The PUK is the second biggest political party of the KRG that holds power in Sulaymaniyah. The Kurdistan Democratic Party (KDP), the most powerful political party of the KRG, has its headquarters in the semi-autonomous region's capital, Erbil, as the PUK's headquarters operates in Sulaymaniyah.
The PUK is known by its close ties with Iran, which neighbours Sulaymaniyah.
The latest critical sign of PKK presence in Sulaymaniyah emerged in August 2017. PKK members were seen crossing checkpoints in the city on their way back to the Qandil Mountains.
In the aftermath of the non-binding independence referendum in the KRG in September 2017, Baghdad claimed that new PKK bases were allowed in Kirkuk by the PUK.
According to the Iraqi constitution, Kirkuk is a disputed area between the Erbil and Baghdad administrations. After Daesh had come to Kirkuk, PUK's Peshmerga arrived in Kirkuk and cleared the area of Daesh. Since then, PUK has had control of the disputed areas.
On October 15, the Iraqi central government accused the KRG of bringing PKK members to the disputed oil-rich city of Kirkuk, and said it considered the move a “declaration of war."
In a couple of days, the Iraqi army defeated the peshmerga from all the disputed areas and took control of Kirkuk.

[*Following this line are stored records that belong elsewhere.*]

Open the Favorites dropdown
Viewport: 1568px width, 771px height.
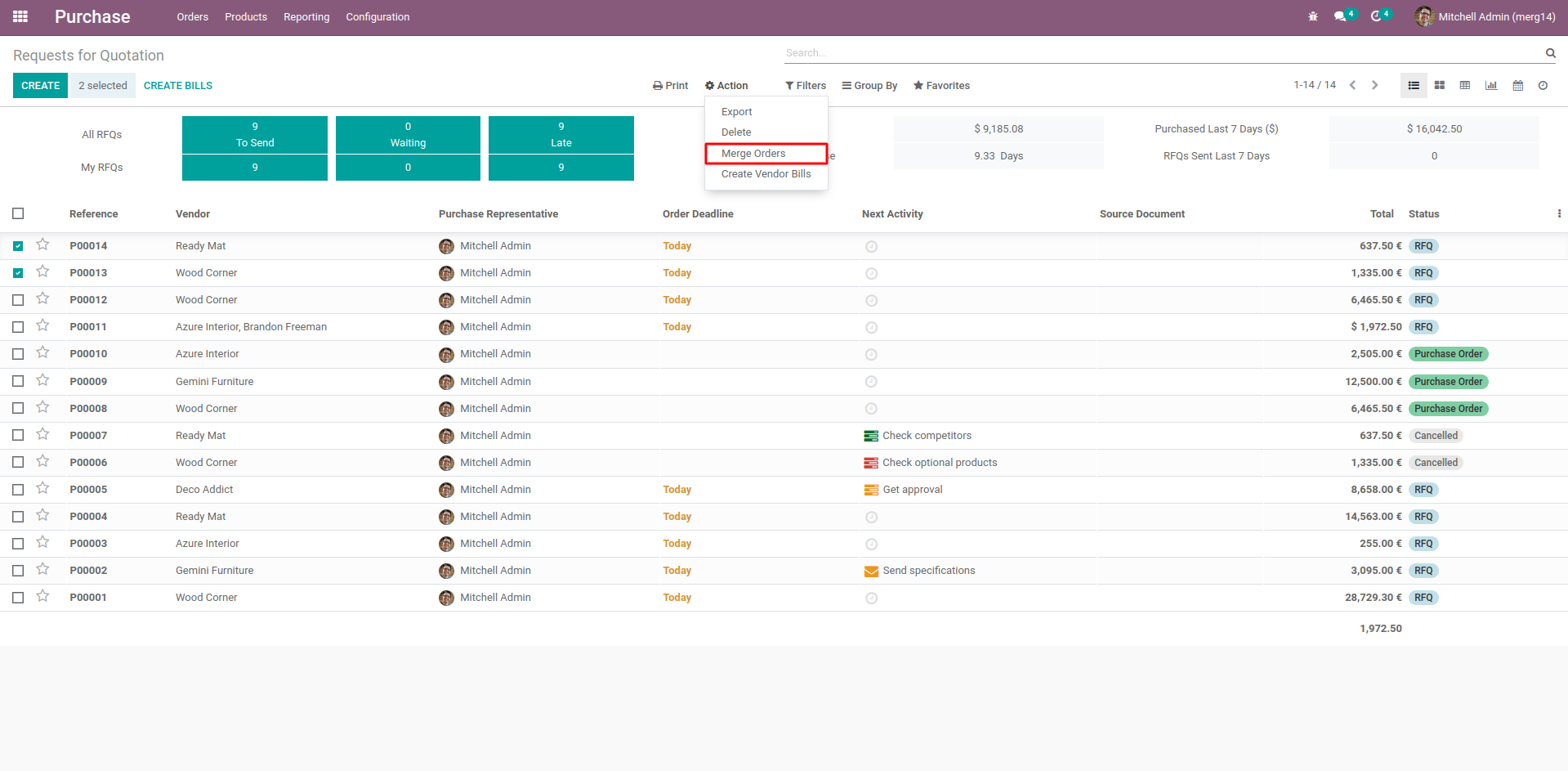tap(941, 85)
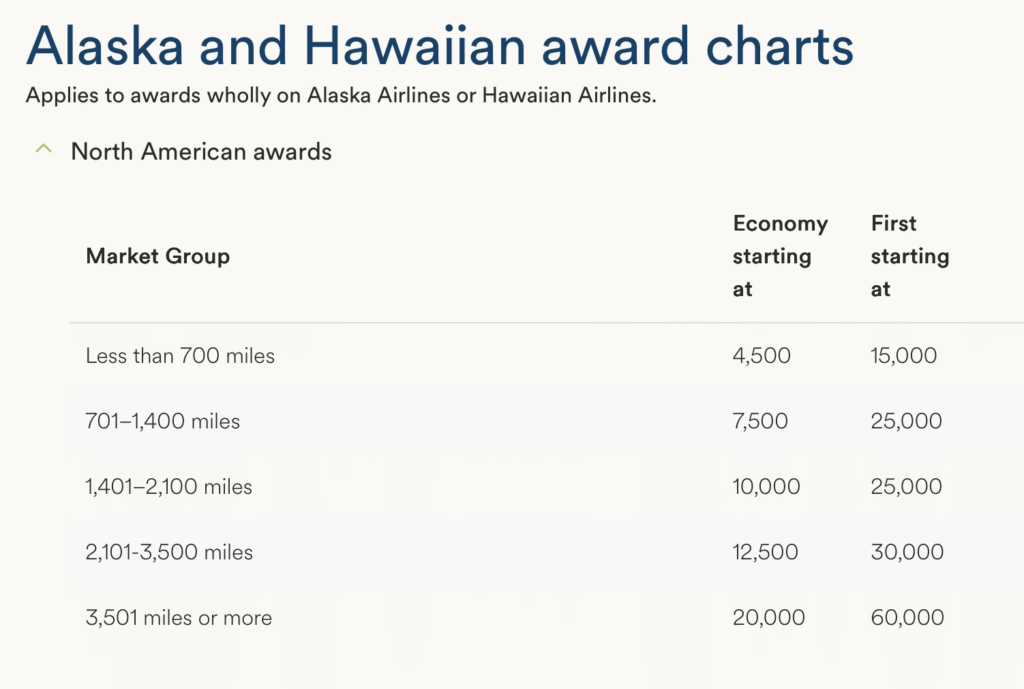Click the 4,500 economy award price
Viewport: 1024px width, 689px height.
coord(761,355)
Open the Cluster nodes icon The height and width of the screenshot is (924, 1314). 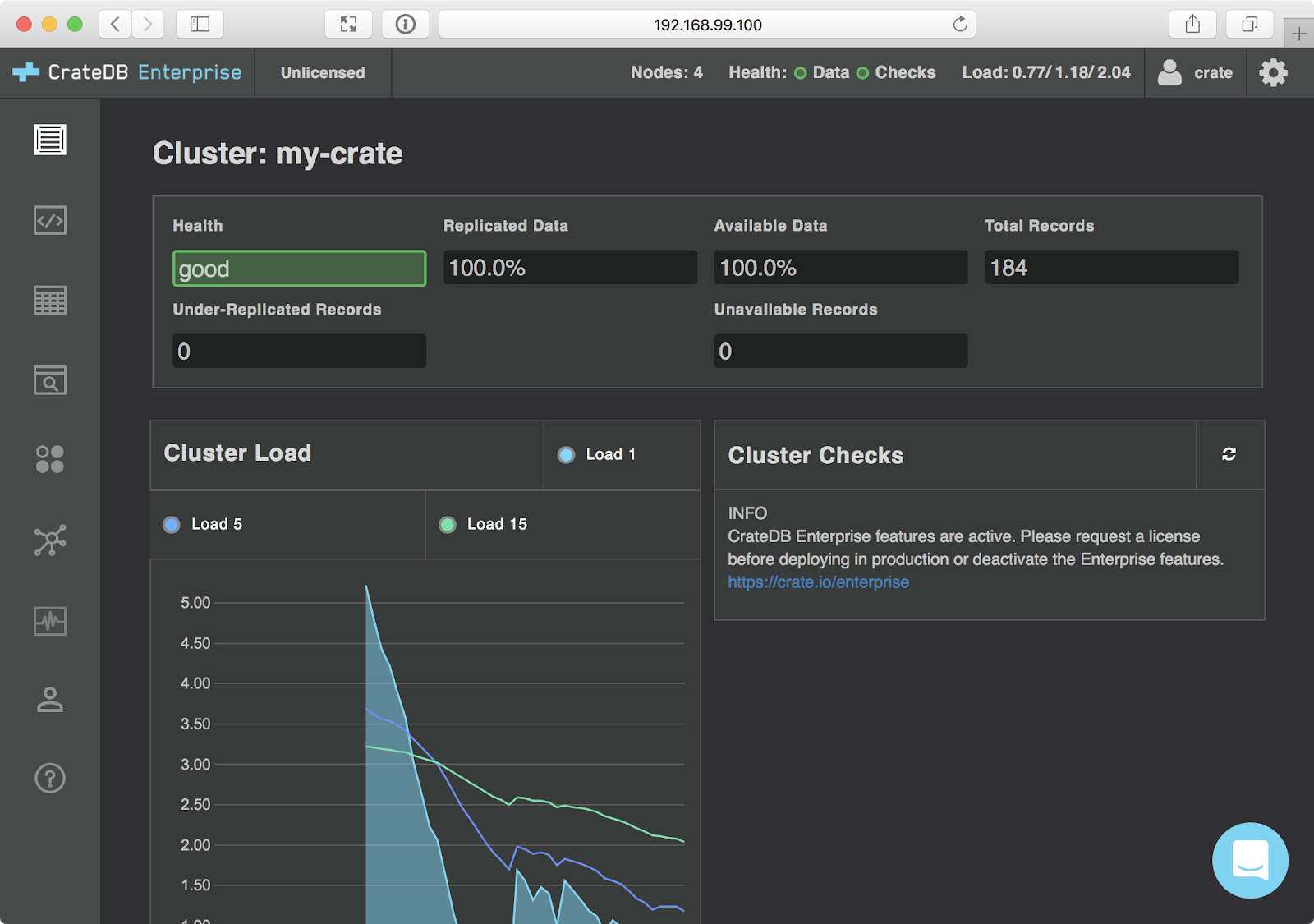click(x=50, y=540)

Since October, when the Iraqi army took control of Sinjar and Kirkuk, Baghdad has been telling Ankara that there is no need for any other military operation to fight the PKK.
Despite officially coming under the control of the Baghdad government, the disputed areas including Sinjar, Kirkuk and Sulaymaniyah still have critical PKK presence.
The Iraqi army officially took control of the Sulaymaniyah Airport, too, but it has never been fully controlled. That's why Ankara says even though it's limited, the airport is still being used by the PKK.
Turkey’s reconstruction plans in Iraq
Turkey has been in talks with the central Iraqi government over reconstruction of the damaged parts of the country, a senior Turkish official told TRT World.
The plans include a highway between Turkey’s Ovakoy, where an alternative border gate to the Habur might be opened, and Baghdad, said the official who spoke on condition of anonymity.
Having an additional border gate between Turkey and Iraq has been a project since the early 90s, but following the independence referendum, Baghdad and Ankara started taking concrete steps.
The highway will be completely outside the KRG-controlled areas where there is still a PKK presence.
It would also cut a route to northern Syria, which the US uses to supply weapons to the YPG, the Syrian extension of the PKK.